Außerdem planen wir, unsere Internetpräsenz zu überarbeiten
und auf das Content-Management-System Typo3 zu übertragen [Typo3
ist eine frei verfügbare Software für die Erstellung von
Internetseiten, Anm. d. Red.]. Das bietet viele Vorteile, unter
anderem für ein einheitliches Layout.
Bieten Sie dem Nutzer dann auch mehr Rückkanäle
an? Die gibt es auf der aktuellen Website ja kaum.

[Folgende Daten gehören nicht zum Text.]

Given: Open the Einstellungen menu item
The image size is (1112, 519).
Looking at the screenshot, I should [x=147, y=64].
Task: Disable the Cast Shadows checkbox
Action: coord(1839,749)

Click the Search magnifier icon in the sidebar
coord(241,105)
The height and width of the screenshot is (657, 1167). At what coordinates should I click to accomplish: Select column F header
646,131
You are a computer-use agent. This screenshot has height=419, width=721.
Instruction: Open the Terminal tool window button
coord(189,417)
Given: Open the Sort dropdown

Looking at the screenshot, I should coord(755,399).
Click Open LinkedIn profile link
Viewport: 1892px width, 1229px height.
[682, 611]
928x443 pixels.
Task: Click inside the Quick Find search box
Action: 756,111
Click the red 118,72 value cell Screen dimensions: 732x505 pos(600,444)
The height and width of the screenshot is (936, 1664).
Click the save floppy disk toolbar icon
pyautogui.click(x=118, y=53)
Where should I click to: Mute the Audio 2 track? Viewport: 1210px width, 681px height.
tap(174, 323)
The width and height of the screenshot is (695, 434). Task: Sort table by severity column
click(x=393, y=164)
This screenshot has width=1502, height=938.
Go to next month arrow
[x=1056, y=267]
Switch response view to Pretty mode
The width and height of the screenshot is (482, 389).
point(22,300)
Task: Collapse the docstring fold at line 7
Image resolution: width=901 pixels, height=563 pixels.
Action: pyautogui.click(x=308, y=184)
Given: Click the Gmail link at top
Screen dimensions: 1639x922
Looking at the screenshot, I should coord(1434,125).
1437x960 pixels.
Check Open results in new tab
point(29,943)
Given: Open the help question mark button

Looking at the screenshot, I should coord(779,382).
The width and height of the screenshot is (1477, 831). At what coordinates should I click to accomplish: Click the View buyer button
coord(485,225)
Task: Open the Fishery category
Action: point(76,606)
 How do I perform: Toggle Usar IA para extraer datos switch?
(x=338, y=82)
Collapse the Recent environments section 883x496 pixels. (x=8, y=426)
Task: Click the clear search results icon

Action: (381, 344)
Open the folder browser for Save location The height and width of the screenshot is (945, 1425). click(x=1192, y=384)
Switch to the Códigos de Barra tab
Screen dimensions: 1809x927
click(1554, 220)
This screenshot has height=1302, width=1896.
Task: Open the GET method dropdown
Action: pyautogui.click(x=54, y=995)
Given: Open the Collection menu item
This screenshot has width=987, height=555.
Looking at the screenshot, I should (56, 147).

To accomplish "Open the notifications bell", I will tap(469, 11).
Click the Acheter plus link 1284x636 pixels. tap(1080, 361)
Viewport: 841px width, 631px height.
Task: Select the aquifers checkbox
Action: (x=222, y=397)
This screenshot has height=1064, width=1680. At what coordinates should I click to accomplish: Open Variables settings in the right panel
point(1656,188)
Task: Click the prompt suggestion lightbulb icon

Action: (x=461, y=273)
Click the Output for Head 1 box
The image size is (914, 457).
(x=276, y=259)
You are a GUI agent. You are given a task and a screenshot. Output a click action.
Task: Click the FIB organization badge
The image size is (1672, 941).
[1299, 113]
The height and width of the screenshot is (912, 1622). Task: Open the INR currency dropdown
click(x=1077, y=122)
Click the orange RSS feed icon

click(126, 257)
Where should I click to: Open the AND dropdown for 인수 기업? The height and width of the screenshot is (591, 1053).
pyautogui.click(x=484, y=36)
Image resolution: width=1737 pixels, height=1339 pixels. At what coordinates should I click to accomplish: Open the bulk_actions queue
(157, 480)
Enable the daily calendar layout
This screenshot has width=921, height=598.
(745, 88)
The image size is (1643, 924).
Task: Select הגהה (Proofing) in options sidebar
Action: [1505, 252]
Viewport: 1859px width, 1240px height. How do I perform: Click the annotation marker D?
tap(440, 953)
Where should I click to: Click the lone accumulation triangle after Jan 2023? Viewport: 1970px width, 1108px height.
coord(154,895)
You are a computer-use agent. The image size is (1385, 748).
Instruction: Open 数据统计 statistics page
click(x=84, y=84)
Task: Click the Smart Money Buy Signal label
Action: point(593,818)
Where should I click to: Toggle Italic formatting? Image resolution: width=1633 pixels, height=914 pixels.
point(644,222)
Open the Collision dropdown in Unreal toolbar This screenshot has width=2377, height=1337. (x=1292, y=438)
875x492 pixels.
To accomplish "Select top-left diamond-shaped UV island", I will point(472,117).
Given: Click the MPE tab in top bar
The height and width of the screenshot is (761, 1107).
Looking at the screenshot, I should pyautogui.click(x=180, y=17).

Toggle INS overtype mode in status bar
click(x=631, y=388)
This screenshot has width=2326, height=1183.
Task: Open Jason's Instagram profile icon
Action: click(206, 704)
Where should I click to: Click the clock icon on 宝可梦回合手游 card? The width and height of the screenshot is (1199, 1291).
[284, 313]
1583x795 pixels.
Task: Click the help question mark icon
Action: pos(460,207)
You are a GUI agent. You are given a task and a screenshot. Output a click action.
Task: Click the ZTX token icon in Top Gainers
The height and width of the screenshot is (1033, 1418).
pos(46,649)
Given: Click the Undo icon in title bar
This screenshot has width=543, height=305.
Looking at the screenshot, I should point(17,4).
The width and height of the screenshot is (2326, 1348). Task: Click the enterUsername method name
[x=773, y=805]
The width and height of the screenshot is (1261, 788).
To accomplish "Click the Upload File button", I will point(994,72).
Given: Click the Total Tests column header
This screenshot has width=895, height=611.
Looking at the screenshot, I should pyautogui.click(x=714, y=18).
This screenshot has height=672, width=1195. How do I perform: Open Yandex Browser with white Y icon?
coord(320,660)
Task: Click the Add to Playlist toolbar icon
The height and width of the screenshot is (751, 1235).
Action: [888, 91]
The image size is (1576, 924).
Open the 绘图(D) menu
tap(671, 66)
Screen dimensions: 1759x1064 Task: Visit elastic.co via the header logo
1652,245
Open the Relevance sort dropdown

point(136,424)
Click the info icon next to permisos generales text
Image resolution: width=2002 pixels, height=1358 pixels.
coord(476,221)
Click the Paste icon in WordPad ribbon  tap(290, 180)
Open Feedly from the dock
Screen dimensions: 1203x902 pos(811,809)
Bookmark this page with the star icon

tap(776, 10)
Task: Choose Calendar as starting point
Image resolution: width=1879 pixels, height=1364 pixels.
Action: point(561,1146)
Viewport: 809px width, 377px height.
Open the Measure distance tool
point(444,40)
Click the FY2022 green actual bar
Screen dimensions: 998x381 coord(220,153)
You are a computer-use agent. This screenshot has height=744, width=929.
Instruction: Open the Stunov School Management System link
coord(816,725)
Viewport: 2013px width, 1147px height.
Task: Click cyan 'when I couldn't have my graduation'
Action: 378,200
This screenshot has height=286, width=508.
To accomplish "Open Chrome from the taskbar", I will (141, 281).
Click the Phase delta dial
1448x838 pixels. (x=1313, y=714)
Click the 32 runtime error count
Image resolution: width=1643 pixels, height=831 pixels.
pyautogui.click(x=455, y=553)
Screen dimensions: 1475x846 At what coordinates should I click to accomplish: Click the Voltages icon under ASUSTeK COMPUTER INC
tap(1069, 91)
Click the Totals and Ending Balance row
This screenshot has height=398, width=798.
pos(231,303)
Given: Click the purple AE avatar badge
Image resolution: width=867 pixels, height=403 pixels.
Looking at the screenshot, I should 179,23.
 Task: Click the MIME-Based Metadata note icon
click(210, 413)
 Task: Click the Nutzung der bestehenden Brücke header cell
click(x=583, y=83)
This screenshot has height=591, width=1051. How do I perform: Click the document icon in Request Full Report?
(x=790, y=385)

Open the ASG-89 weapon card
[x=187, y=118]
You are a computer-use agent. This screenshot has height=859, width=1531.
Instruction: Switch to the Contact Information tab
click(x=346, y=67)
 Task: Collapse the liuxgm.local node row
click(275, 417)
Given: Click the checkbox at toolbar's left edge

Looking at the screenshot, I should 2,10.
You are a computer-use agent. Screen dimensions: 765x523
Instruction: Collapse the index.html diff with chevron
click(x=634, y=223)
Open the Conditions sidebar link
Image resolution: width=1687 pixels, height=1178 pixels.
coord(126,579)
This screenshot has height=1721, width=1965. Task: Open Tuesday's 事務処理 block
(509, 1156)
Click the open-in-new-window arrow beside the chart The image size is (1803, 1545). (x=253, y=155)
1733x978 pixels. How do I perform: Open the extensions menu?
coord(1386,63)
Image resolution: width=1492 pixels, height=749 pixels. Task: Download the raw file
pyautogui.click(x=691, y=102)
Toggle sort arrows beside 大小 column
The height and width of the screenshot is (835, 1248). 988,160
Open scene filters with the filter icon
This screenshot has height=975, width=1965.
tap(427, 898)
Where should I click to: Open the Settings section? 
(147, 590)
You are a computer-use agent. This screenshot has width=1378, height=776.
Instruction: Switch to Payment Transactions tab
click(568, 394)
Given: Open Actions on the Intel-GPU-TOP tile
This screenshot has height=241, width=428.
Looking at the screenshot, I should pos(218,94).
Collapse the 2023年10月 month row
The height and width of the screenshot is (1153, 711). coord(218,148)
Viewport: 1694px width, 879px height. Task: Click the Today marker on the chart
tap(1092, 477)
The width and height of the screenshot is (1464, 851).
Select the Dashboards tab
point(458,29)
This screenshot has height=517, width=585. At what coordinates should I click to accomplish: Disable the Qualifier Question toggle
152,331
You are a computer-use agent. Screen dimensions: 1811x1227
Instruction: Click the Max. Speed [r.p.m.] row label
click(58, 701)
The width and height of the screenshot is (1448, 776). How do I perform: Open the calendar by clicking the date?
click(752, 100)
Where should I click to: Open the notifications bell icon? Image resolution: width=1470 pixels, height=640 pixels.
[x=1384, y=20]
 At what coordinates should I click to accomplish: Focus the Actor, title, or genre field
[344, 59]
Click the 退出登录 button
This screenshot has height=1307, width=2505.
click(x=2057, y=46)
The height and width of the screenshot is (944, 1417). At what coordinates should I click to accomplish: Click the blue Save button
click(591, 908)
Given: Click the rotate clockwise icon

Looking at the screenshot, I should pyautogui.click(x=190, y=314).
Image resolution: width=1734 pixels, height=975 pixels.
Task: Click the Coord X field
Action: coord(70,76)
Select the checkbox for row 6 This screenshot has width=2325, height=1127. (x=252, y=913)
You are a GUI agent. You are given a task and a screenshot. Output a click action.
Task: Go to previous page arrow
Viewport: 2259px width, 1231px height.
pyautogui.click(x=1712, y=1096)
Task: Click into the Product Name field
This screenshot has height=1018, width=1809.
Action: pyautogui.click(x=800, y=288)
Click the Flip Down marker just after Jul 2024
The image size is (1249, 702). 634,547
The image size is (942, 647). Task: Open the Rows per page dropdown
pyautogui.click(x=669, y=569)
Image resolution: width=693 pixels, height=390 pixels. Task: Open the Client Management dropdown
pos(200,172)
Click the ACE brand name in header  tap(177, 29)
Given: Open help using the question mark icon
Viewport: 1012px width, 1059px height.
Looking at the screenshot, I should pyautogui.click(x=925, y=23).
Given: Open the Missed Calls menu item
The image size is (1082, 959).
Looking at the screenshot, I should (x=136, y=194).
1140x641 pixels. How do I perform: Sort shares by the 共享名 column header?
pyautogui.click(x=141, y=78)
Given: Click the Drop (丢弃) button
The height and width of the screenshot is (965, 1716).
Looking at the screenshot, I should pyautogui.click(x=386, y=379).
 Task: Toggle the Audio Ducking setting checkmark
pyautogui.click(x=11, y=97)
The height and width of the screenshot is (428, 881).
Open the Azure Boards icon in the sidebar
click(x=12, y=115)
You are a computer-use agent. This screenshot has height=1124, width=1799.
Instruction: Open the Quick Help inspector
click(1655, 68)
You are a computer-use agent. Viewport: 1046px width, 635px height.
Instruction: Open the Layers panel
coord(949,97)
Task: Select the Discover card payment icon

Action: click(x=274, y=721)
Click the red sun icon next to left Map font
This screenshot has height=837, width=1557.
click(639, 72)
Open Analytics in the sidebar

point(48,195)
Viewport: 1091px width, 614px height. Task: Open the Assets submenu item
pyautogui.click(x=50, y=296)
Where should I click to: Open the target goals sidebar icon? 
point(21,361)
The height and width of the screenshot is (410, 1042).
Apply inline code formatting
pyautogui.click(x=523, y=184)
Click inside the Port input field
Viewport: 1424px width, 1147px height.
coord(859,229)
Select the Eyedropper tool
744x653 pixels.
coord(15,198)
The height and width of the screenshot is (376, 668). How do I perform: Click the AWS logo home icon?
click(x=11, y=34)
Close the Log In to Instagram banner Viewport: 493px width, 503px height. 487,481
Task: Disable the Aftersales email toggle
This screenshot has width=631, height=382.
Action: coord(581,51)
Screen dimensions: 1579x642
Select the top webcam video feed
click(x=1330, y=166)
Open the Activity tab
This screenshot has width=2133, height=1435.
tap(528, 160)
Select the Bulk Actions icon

Rückkanäle für Nutzer sollen angeboten werden. Wir
möchten eine große Diskussionsplattform schaffen. E-Maillisten
sind halt gut für Leute, die sich damit auskennen; in Zukunft
wollen wir transparenter und öffentlicher werden. Über
die Internetseite soll es dann auch möglich sein, andere Attac-Mitglieder
zu finden und Kontakt mit ihnen aufzunehmen und so eine große
Community zu gründen. Wir planen, bis Anfang nächsten
Jahres mit den Arbeiten fertig zu sein.
Wie sind Ihre Erfahrungen: Lassen sich über
die neuen interaktiven Möglichkeiten tatsächlich mehr
Menschen mobilisieren?
Ja. Gerade YouTube hat uns eine vollkommen neue Gruppe von Nutzern
geöffnet. Viele klicken einfach nur mal bei YouTube rein, um
zu sehen, was es Lustiges gibt. Dann stolpern sie über unser
Video, werden dadurch vielleicht politisiert – oder zumindest mal
eingeladen, auf unsere Website zu schauen.